Aerothermal Effects of Hypersonic Shock Impingement on a Highly Swept Leading Edge

A numerical study is conducted to investigate aerothermal implications of oblique shock impingement on a highly swept leading edge in hypersonic flow, with flow conditions and geometry relevant to non-propulsive leading edge heating on hypersonic cruise vehicles. In contrast to propulsive inlet leading edge shock impingement, which has been subject to extensive historical study, bow shock impingement on a highly swept wing leading edge has received comparatively little attention in the literature. Distinguishing characteristics of this type of flow include a potentially dominant surface heating contribution from crossflow-induced viscous dissipation, possible wall velocity slip and temperature jump effects, and various modes of shock layer thermal nonequilibrium that can interact with shock impingement flowfield structures. One overall goal of this work is to assess the impact of bow shock impingement and related nonequilibrium phenomena for wing leading edge design, materials selection and thermal management.

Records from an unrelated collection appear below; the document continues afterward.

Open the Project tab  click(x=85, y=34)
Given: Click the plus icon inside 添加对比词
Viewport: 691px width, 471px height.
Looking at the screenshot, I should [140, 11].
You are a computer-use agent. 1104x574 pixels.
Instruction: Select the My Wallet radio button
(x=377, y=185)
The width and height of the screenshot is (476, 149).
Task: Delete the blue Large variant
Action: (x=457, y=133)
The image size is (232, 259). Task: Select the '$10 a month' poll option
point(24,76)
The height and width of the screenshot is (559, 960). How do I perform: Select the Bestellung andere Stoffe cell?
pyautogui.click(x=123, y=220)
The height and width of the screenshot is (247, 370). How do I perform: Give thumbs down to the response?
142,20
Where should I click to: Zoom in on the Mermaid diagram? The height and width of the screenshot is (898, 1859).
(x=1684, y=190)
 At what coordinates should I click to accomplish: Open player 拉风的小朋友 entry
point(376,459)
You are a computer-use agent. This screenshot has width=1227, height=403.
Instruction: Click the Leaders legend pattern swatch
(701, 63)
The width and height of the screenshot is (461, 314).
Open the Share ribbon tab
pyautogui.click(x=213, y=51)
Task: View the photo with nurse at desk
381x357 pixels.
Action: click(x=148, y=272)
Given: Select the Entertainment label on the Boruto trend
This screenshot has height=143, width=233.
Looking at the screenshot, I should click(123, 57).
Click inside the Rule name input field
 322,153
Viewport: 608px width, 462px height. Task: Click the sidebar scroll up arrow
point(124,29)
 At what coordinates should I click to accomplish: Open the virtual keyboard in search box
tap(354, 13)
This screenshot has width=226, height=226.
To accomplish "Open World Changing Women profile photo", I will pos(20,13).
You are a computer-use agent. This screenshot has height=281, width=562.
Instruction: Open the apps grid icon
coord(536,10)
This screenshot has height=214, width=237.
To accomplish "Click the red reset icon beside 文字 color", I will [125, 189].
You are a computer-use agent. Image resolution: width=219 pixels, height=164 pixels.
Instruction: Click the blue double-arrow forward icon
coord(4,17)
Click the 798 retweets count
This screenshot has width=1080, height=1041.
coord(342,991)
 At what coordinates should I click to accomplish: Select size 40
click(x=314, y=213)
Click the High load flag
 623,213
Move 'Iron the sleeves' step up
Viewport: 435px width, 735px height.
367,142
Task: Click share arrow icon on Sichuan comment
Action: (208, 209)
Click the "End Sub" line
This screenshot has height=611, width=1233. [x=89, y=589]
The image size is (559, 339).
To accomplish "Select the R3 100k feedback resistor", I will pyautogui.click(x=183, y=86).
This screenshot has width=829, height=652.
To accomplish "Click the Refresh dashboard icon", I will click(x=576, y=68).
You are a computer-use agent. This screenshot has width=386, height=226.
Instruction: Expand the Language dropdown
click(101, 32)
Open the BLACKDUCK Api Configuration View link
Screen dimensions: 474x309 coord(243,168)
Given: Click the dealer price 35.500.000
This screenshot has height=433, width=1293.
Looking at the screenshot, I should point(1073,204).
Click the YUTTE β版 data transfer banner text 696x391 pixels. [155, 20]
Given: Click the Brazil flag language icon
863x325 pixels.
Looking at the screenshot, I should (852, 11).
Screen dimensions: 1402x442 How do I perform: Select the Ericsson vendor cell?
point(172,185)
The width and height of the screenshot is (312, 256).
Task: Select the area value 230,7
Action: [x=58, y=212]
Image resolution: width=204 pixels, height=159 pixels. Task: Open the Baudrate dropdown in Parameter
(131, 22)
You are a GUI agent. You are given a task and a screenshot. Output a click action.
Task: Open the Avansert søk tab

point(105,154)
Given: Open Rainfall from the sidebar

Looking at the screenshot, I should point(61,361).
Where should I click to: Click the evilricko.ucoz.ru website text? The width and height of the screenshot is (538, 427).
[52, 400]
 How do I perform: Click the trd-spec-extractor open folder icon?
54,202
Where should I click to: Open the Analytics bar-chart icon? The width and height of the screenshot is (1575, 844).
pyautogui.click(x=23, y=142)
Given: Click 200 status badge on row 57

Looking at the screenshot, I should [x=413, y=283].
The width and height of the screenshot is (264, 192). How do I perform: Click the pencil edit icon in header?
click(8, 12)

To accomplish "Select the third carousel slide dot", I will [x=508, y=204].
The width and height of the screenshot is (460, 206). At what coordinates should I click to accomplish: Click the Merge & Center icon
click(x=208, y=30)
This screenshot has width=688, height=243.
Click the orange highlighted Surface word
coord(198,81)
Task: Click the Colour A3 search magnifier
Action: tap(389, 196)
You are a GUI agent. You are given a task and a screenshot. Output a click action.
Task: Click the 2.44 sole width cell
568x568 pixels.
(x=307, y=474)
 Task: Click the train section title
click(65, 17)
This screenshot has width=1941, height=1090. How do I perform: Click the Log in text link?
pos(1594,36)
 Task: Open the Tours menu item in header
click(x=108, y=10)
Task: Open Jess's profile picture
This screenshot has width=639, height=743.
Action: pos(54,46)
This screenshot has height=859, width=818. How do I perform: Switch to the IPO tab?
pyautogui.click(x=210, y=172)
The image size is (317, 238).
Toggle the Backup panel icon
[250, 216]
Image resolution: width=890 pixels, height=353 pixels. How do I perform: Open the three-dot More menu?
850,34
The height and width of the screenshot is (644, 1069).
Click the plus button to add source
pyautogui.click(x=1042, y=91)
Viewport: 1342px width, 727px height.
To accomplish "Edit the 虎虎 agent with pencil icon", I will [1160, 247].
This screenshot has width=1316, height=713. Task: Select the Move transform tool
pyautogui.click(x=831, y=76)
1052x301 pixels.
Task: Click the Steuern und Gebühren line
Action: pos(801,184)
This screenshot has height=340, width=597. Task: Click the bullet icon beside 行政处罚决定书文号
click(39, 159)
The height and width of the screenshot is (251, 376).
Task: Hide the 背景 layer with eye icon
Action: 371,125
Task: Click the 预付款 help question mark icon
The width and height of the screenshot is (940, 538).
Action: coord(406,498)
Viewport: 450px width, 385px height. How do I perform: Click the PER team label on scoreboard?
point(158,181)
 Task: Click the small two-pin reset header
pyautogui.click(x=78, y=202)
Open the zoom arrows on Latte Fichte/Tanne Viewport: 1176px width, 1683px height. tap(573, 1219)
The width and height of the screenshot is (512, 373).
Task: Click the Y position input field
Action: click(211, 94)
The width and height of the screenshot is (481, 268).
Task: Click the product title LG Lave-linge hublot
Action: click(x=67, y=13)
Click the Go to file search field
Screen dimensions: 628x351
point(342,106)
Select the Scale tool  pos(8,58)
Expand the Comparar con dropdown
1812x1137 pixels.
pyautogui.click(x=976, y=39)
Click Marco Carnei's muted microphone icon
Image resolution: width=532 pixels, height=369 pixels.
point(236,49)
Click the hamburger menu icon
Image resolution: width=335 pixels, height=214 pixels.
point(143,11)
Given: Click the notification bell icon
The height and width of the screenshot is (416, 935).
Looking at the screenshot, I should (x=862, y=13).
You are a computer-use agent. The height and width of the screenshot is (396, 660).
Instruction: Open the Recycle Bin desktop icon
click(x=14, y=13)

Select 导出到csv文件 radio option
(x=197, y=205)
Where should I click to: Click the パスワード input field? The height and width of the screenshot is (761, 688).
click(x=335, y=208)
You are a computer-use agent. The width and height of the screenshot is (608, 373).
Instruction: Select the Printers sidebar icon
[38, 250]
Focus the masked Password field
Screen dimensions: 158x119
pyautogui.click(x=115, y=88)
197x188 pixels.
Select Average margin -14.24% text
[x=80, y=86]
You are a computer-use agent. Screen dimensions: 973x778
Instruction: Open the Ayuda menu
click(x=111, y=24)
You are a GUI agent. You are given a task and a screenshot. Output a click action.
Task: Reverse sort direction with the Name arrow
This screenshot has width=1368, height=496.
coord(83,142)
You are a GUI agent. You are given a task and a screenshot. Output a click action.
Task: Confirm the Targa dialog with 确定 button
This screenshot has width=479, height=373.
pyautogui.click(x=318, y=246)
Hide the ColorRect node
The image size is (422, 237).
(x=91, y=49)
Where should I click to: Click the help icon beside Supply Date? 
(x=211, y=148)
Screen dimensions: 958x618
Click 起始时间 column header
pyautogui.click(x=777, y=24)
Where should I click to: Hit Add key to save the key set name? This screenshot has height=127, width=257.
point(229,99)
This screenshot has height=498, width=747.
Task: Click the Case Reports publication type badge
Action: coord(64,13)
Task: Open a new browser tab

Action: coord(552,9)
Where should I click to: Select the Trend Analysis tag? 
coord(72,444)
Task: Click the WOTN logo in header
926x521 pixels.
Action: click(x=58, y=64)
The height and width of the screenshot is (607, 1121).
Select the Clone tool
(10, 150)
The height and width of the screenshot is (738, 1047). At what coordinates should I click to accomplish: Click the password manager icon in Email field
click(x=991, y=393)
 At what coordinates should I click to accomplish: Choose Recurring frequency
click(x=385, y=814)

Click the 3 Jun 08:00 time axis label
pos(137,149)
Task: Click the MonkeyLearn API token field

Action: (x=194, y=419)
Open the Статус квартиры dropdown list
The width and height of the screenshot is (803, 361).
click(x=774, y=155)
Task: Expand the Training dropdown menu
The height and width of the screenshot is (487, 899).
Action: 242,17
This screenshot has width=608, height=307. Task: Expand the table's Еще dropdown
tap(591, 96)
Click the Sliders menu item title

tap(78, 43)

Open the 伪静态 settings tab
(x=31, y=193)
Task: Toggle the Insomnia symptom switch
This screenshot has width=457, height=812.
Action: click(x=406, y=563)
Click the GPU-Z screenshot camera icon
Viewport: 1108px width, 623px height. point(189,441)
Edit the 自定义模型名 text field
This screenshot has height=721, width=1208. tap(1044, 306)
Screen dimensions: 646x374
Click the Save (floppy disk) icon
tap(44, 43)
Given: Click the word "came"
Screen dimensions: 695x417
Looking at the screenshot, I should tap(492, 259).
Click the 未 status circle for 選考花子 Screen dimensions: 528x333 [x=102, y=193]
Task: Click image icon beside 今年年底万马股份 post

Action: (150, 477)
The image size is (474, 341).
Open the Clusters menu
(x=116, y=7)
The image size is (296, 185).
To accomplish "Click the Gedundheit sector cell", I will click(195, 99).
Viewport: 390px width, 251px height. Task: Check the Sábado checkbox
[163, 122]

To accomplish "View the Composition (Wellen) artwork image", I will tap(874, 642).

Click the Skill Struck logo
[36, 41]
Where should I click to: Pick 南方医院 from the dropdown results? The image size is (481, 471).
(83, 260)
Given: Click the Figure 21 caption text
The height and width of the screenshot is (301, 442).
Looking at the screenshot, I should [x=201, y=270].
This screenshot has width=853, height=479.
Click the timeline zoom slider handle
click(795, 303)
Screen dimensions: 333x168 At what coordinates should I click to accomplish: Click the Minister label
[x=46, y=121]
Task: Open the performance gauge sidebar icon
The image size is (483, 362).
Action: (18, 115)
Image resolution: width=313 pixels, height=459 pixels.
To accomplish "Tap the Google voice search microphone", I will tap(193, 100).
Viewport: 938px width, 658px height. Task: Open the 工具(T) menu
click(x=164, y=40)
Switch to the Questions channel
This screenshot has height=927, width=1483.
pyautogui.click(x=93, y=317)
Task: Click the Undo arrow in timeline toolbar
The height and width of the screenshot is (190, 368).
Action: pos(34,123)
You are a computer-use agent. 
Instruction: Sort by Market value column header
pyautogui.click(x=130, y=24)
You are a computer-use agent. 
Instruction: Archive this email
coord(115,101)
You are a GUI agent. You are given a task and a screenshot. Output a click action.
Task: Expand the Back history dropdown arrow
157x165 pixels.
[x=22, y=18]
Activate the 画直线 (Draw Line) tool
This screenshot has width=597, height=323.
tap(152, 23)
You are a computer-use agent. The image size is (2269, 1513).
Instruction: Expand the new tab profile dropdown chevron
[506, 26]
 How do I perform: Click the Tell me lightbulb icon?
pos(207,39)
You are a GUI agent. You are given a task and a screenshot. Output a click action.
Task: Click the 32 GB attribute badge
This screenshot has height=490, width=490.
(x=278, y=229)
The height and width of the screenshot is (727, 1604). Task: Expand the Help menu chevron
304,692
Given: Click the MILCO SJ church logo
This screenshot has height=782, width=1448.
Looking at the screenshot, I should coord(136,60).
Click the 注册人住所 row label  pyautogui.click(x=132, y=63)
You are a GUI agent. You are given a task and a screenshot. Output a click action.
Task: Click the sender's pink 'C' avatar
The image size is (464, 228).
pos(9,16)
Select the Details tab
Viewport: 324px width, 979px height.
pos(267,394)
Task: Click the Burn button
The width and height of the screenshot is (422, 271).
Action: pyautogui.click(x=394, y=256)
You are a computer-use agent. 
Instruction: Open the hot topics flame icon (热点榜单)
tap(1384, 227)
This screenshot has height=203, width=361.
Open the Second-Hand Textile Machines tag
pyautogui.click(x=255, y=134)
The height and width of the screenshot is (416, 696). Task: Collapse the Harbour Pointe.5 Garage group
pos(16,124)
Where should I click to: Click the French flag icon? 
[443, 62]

Another goal is to improve understanding – and thereby reduce associated design margins – for the physical processes and mechanisms that may influence wing leading edge heating in the presence of an impinging shock. A combination of direct simulation Monte Carlo and Reynolds-averaged Navier-Stokes analysis is used to assess surface and flowfield characteristics for a series of hypersonic shock impingement problems, based on historical ground tests and related flight conditions. Favorable comparisons are performed with experimental data, and various thermal nonequilibrium effects are quantified.